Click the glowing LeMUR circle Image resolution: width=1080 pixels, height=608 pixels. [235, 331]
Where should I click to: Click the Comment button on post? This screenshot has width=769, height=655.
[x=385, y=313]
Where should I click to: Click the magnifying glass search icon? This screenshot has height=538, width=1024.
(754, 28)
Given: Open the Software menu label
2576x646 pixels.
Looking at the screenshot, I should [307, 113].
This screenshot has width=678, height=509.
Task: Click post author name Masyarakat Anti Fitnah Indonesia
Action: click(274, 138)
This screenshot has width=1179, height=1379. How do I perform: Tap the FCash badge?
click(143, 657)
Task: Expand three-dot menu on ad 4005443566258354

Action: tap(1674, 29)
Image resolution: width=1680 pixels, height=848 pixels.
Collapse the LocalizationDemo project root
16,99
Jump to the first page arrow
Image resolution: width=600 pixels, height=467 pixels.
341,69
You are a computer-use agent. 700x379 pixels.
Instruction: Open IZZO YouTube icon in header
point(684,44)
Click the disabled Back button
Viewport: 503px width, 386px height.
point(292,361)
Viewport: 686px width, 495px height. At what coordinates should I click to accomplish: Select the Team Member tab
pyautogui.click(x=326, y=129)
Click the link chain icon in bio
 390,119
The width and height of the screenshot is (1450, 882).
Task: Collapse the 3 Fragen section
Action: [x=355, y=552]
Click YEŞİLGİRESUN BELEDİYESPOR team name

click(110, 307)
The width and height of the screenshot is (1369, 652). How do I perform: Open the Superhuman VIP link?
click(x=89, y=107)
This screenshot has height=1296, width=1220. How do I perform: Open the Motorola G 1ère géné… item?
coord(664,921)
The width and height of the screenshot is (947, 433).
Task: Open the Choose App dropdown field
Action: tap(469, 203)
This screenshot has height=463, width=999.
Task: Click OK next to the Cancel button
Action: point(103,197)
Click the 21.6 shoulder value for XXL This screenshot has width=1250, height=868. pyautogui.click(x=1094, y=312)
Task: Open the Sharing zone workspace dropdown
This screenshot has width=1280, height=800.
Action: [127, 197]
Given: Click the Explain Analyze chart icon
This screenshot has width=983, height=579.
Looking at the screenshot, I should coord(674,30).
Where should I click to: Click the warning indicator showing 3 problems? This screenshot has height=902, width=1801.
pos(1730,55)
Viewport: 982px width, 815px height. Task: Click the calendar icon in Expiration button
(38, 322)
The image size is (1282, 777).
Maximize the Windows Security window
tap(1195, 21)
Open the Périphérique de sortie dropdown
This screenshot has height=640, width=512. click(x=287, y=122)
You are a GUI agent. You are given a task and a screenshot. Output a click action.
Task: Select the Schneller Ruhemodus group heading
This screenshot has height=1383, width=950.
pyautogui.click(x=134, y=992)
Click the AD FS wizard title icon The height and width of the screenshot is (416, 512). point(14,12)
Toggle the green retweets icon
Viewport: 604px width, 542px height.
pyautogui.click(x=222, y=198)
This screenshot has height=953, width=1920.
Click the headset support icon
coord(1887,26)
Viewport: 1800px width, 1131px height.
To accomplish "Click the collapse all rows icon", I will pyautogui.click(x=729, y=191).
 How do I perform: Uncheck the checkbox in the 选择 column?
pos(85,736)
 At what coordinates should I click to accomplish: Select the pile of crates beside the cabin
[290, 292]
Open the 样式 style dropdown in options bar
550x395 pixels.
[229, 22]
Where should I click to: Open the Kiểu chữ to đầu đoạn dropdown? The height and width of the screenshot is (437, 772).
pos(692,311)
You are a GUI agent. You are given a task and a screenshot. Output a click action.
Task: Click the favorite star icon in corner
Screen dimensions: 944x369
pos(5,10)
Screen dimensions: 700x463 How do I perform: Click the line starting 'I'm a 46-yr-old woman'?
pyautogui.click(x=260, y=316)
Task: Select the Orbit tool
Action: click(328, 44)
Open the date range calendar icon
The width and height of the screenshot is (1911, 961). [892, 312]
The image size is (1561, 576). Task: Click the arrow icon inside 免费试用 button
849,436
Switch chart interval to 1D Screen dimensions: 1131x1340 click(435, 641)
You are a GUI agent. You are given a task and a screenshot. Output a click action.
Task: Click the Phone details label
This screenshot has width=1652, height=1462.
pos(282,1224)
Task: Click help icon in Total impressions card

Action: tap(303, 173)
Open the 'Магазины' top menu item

### Exercise prompt
Scan the material above. Extract every line in which the word "chart" occurs.

### Exercise response
Given: Click the Explain Analyze chart icon
Switch chart interval to 1D Screen dimensions: 1131x1340 click(435, 641)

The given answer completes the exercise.